WHAT YOU WILL DO: Can you recast the rows as a numbered list, starting from the very first one and ending with the line that contains "The width and", and nothing past it? Skip any blank lines and leave the pictures out.

Entries on finding words and elements:
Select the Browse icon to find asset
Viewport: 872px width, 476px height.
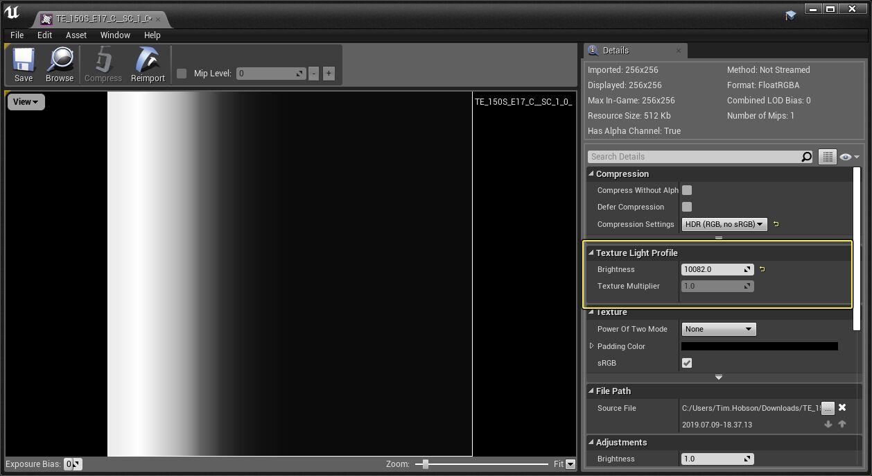point(60,65)
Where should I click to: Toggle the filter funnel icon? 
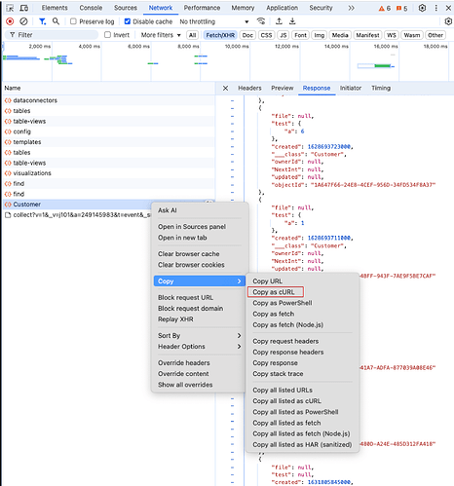pos(42,21)
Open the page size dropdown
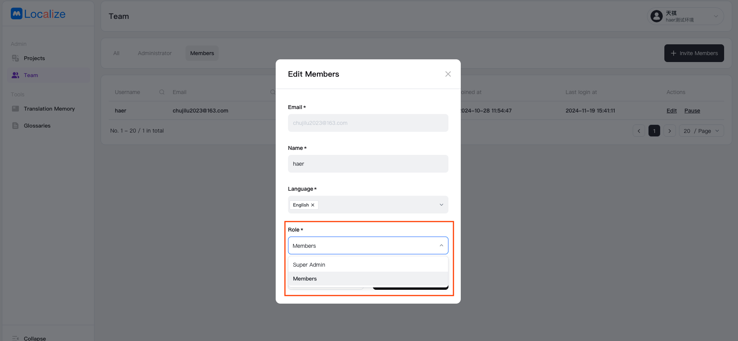The width and height of the screenshot is (738, 341). tap(701, 131)
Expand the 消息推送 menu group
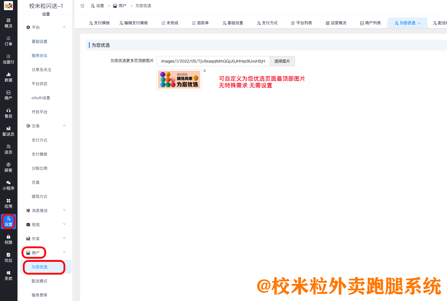The height and width of the screenshot is (301, 447). 64,210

RESULT OF THE TASK:
1. Select the Browse icon to find asset
2. Viewport: 872px width, 476px height.
3. point(60,65)
4. Where should I click to: Toggle the filter funnel icon? 
5. pos(42,21)
6. Open the page size dropdown
7. The width and height of the screenshot is (738, 341). tap(701, 131)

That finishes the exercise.